Passage provided:

In all the above reports I can see information on changed device minor number 
and kernel tainted.

Now let's try to find an abort with no relevant information in dmesg (i.e., 
neither explicit info about kernel taint, nor BUG nor WARNING kernel messages 
-- events that mark the kernel tainted):
https://gfx-ci.igk.intel.com/cibuglog-ng/results/all?query=test_name+~%3D+%22^igt%40core_hotunplug%40hotre%22+AND+status_name+IS+IN+[%22abort%22]+AND+NOT+dmesg+~%3D+%22[tT]aint|BUG|WARNING%22

I can't find any, can you?

Let's also try to find reports from executions where the driver was 
succesfully rebound but information about potentially changed device minor 
number was not provided:
https://gfx-ci.igk.intel.com/cibuglog-ng/results/all?query=test_name%20~=%20%22^igt@core_hotunplug@hotre%22%20AND%20status_name%20NOT%20IN%20[%22notrun%22,%22pass%22,%22skip%22]%20AND%20dmesg%20~=%20%22opening%20DRM%20device%20for%20hot(.*\n)*.*\[drm\]%20Initialized(.*\n)*.*opening%20DRM%20device%20for%20health%20check%22%20AND%20NOT%20stdout%20~=%20%22\nOpened%20device:%20/dev/dri/renderD12[0-9]\n(.*\n)*Opened%20device:%20/dev/dri/card[0-9]\n%22

I can see only cases where IGT runner didn't include such information from 
stdout in the report because it killed the test after timeout and stopped 
tracing its stdout before the test attempted to rebind the driver and had a 
chance to print those messages to stdout.

*What value do your facts add to CI reporting then?*

Thanks,
Janusz

> 
> 
> Thanks!
> 
> [...]
>

Exercise instructions: In the message about CI test reports, why did the IGT runner leave the device information from stdout out of the reports? The records were taken from a separate source and have no connection to the message about CI test reports.

Supplied entries:
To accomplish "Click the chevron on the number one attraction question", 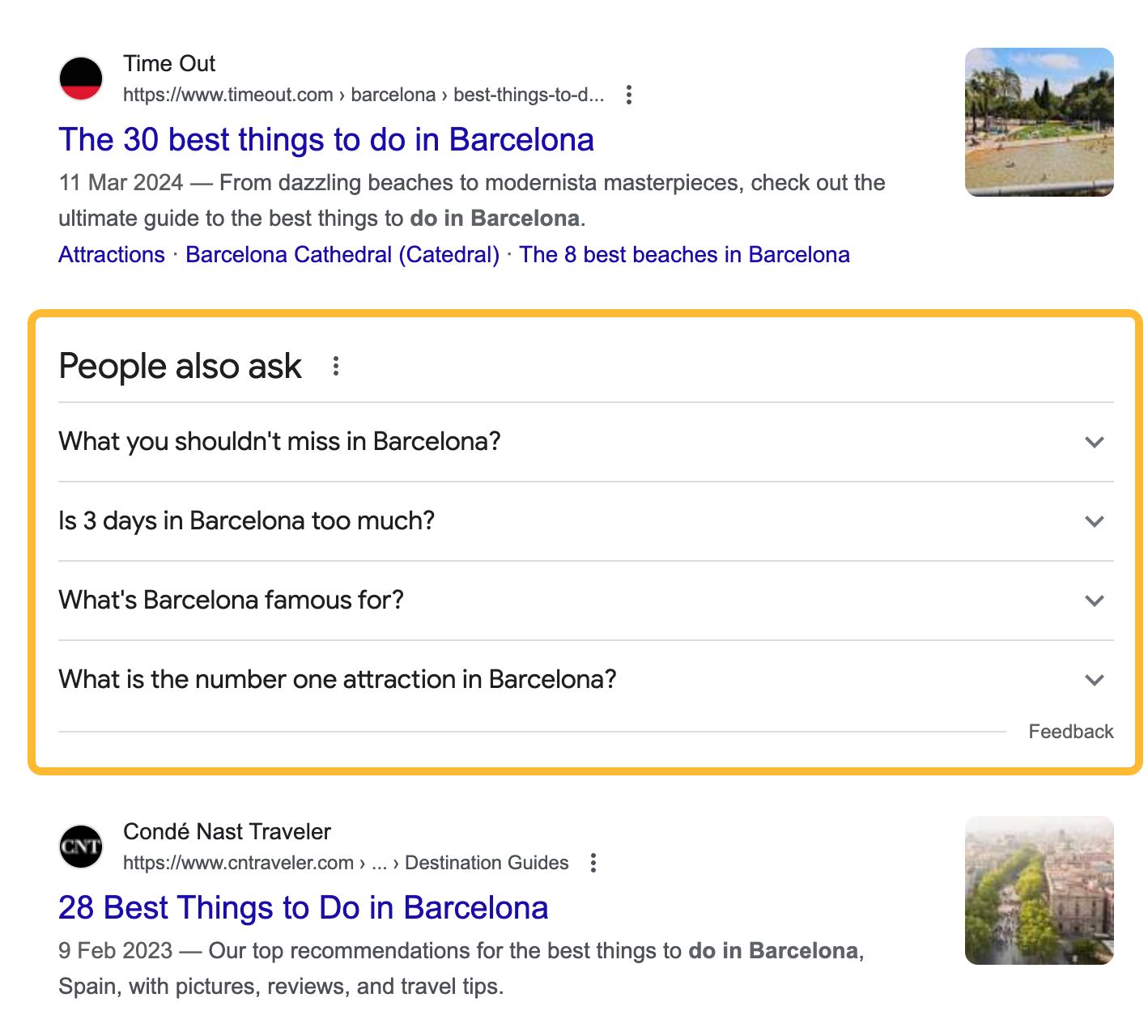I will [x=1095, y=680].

...

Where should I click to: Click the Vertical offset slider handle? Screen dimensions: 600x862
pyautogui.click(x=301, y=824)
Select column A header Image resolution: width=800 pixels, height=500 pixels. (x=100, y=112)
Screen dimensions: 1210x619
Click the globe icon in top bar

---

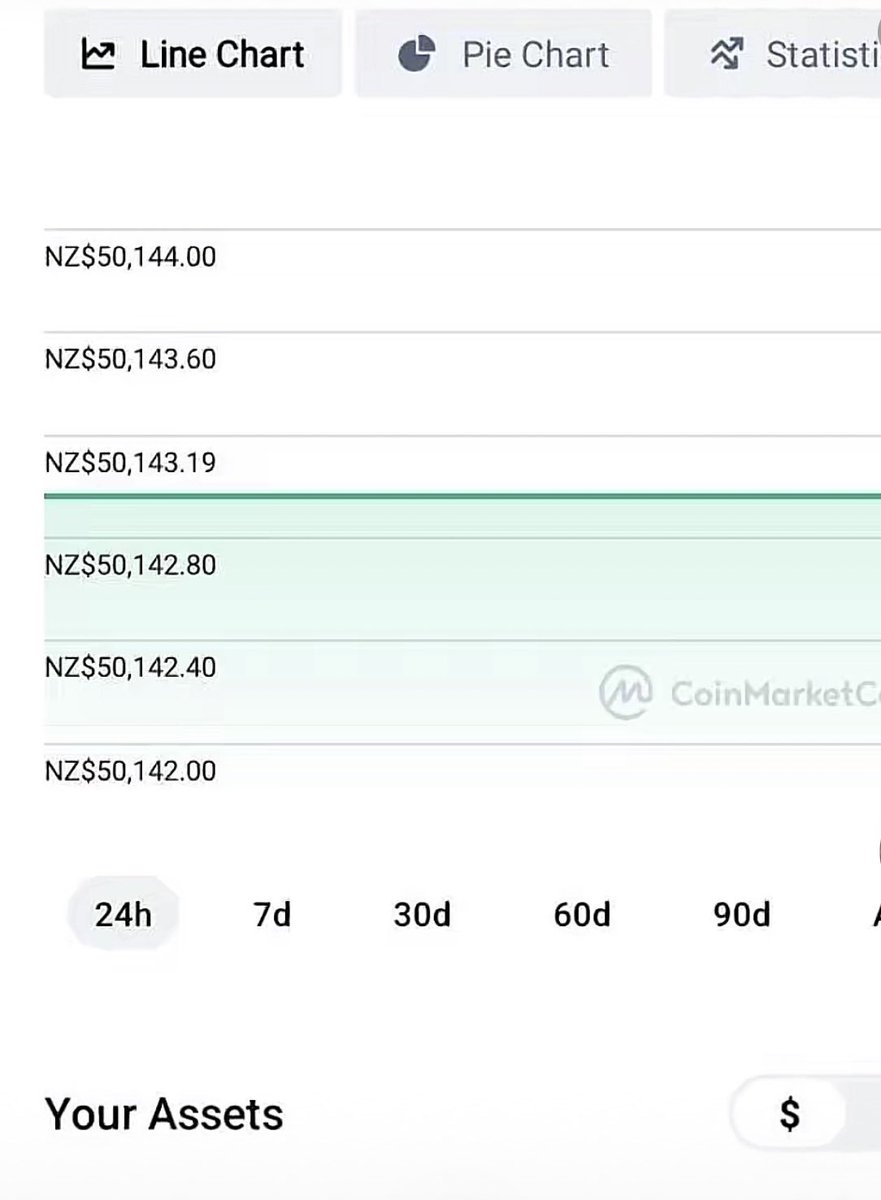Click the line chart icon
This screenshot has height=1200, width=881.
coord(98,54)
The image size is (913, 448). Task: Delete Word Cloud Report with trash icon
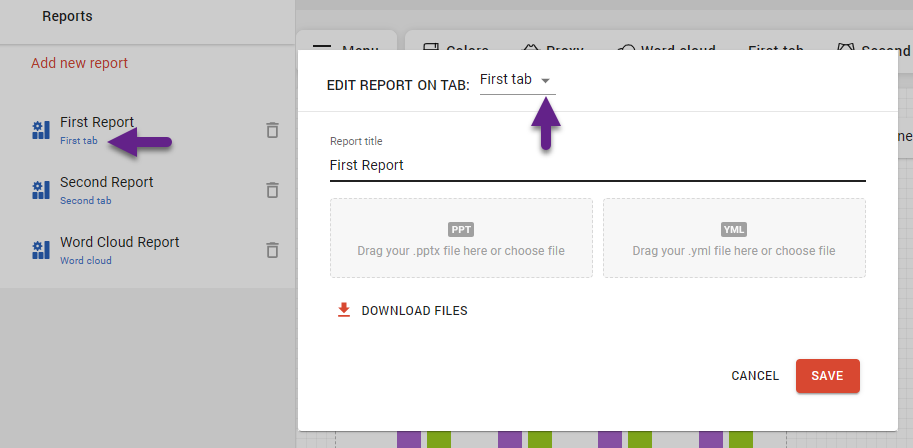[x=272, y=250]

Response area: It killed the test after a timeout and stopped tracing its stdout before the test tried to rebind the driver and could print those messages.